start

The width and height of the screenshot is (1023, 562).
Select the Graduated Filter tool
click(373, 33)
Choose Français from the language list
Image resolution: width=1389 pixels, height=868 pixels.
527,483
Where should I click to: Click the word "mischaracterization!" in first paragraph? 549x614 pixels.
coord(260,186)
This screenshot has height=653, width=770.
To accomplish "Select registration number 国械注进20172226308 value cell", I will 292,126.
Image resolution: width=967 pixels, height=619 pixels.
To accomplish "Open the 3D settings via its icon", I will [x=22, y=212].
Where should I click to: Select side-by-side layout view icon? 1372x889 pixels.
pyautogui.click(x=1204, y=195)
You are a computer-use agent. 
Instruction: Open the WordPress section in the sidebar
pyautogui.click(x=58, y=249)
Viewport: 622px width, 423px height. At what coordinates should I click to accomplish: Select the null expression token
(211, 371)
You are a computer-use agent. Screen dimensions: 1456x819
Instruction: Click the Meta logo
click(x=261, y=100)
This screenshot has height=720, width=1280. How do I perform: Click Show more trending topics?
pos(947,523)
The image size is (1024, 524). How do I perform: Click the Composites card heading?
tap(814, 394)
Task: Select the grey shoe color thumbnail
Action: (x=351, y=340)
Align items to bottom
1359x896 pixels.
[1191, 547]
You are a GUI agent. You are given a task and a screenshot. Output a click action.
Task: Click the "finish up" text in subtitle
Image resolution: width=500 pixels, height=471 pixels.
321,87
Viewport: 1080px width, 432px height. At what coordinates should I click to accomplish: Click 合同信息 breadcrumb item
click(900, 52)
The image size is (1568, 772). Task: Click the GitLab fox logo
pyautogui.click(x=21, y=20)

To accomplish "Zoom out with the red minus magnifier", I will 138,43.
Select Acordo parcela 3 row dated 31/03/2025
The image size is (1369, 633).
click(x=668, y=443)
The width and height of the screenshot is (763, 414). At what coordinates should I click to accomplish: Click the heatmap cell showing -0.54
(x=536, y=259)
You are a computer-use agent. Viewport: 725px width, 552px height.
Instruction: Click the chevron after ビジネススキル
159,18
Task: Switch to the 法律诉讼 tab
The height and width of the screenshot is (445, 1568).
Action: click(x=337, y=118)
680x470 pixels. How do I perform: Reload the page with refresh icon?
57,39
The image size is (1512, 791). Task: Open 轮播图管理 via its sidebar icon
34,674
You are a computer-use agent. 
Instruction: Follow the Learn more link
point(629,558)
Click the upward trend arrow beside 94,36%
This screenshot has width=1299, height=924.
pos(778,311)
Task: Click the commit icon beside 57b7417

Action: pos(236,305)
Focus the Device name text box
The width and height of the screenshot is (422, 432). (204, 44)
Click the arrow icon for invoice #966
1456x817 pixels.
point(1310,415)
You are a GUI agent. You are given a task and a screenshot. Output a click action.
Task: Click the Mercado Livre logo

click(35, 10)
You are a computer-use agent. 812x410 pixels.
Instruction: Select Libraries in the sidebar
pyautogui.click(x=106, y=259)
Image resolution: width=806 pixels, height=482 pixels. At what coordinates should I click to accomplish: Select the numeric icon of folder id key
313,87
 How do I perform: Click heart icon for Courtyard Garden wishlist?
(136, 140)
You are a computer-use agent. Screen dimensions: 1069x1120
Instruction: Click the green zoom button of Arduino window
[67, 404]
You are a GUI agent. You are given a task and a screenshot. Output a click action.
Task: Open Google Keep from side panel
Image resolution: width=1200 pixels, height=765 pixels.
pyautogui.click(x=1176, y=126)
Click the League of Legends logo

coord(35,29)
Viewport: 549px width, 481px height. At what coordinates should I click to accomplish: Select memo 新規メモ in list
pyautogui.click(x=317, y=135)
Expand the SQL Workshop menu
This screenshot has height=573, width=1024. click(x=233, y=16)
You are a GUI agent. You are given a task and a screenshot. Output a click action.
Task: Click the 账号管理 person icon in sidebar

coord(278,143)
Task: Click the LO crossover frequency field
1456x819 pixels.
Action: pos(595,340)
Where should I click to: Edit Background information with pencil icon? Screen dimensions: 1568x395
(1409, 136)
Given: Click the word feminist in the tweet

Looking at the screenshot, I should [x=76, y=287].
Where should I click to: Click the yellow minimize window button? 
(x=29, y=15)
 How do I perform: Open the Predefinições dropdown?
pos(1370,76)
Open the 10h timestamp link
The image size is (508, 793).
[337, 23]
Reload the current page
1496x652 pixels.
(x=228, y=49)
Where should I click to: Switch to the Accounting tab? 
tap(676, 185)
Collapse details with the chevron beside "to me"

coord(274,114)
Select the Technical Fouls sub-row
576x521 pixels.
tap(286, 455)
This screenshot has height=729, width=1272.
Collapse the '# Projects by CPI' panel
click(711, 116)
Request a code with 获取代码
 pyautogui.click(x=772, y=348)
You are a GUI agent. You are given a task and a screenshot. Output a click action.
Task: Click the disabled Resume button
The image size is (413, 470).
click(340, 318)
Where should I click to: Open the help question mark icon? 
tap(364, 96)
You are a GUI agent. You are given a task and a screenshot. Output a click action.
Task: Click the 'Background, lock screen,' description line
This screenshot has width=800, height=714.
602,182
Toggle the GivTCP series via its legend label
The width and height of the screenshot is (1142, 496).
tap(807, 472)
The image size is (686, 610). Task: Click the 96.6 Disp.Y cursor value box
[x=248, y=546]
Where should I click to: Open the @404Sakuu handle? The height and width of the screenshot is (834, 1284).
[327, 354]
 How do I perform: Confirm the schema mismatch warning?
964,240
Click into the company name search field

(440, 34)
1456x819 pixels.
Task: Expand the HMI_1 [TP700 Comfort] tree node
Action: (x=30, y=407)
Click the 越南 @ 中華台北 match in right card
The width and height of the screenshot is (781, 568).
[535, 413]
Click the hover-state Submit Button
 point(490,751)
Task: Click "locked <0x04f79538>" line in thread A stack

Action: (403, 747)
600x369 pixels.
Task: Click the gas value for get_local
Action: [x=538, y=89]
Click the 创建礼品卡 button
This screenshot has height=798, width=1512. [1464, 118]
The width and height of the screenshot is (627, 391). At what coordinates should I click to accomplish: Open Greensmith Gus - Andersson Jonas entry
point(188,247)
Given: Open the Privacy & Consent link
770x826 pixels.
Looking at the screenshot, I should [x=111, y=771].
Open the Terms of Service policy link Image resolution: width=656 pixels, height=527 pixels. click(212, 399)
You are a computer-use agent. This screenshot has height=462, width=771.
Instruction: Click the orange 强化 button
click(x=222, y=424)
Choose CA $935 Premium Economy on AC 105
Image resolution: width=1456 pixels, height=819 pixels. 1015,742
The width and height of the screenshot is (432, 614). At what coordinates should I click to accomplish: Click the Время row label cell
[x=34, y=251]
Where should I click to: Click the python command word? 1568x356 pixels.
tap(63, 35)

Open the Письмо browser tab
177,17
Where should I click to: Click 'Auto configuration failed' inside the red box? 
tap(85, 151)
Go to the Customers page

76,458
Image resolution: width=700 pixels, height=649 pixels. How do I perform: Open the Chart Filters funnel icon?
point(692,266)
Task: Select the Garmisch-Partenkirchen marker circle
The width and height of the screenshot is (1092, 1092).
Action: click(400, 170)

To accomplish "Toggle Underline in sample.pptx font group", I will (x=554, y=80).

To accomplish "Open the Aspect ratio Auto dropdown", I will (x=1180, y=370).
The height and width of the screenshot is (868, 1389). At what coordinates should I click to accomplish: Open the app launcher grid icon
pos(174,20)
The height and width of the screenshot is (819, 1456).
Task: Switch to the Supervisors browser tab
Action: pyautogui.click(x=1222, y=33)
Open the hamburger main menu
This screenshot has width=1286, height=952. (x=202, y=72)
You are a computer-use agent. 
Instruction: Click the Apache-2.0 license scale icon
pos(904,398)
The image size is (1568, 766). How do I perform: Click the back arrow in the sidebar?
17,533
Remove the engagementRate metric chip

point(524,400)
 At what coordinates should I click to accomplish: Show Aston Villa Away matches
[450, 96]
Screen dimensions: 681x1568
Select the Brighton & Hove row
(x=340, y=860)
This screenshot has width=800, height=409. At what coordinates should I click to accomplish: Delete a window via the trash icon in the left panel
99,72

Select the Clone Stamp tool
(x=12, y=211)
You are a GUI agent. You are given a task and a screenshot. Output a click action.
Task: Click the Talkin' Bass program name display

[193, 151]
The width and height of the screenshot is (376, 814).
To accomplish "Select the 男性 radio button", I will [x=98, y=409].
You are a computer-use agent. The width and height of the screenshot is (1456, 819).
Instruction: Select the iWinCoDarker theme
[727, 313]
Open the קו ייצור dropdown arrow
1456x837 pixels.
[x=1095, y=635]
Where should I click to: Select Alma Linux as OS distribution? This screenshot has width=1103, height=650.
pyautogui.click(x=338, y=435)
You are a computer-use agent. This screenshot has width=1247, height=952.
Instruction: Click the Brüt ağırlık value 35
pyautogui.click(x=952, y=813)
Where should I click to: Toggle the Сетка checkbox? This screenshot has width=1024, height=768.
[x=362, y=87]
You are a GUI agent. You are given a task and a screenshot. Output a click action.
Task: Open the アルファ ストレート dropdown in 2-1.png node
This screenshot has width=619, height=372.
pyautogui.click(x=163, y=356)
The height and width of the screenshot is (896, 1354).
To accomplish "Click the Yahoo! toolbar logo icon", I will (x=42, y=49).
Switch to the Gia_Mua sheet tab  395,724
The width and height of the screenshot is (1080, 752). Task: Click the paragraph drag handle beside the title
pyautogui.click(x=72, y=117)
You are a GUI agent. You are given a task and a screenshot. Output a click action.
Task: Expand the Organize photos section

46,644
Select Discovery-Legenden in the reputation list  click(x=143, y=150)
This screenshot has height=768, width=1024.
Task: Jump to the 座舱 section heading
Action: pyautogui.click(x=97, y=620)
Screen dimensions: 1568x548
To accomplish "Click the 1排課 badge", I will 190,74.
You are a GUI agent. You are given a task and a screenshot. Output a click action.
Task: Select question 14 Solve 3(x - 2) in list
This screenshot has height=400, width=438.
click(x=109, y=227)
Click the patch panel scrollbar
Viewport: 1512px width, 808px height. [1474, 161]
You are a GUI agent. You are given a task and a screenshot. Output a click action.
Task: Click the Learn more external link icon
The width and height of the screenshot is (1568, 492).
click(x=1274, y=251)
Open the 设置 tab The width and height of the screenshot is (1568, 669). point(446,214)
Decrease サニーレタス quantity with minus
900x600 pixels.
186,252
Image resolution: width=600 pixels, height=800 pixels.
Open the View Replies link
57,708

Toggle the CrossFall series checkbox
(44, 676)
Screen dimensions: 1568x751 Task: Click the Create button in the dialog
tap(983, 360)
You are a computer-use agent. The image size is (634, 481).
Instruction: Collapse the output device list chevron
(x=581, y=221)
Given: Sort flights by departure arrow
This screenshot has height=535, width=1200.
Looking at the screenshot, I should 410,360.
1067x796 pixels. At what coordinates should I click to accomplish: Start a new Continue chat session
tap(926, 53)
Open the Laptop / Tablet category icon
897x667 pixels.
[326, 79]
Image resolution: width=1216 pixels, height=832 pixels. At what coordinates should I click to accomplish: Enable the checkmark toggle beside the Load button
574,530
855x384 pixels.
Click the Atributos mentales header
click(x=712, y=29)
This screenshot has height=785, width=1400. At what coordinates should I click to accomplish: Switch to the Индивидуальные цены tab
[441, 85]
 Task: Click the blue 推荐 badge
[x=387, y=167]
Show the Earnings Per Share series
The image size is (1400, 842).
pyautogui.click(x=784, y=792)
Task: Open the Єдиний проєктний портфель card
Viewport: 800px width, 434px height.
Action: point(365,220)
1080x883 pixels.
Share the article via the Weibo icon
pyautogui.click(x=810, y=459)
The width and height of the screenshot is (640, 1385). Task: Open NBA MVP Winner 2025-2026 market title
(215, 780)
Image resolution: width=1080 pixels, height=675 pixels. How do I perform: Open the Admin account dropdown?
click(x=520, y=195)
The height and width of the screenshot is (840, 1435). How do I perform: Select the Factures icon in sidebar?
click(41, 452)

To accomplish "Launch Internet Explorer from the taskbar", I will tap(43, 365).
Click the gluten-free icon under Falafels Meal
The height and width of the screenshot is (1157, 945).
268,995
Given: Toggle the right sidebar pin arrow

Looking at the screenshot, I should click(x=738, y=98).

end

§ PROBLEM REQUIREMENTS
Turn the data, from the line containing "Choose CA $935 Premium Economy on AC 105" through the line containing "This screenshot has width=1286, height=952.", into a Markdown table. Use a Row column for the line number and a Content column for the line itself, and skip blank lines.

§ TASK RESULT
| Row | Content |
|---|---|
| 1 | Choose CA $935 Premium Economy on AC 105 |
| 2 | Image resolution: width=1456 pixels, height=819 pixels. 1015,742 |
| 3 | The width and height of the screenshot is (432, 614). At what coordinates should I click to accomplish: Click the Время row label cell |
| 4 | [x=34, y=251] |
| 5 | Where should I click to: Click the python command word? 1568x356 pixels. |
| 6 | tap(63, 35) |
| 7 | Open the Письмо browser tab |
| 8 | 177,17 |
| 9 | Where should I click to: Click 'Auto configuration failed' inside the red box?  |
| 10 | tap(85, 151) |
| 11 | Go to the Customers page |
| 12 | 76,458 |
| 13 | Image resolution: width=700 pixels, height=649 pixels. How do I perform: Open the Chart Filters funnel icon? |
| 14 | point(692,266) |
| 15 | Task: Select the Garmisch-Partenkirchen marker circle |
| 16 | The width and height of the screenshot is (1092, 1092). |
| 17 | Action: click(400, 170) |
| 18 | To accomplish "Toggle Underline in sample.pptx font group", I will (x=554, y=80). |
| 19 | To accomplish "Open the Aspect ratio Auto dropdown", I will (x=1180, y=370). |
| 20 | The height and width of the screenshot is (868, 1389). At what coordinates should I click to accomplish: Open the app launcher grid icon |
| 21 | pos(174,20) |
| 22 | The height and width of the screenshot is (819, 1456). |
| 23 | Task: Switch to the Supervisors browser tab |
| 24 | Action: pyautogui.click(x=1222, y=33) |
| 25 | Open the hamburger main menu |
| 26 | This screenshot has width=1286, height=952. (x=202, y=72) |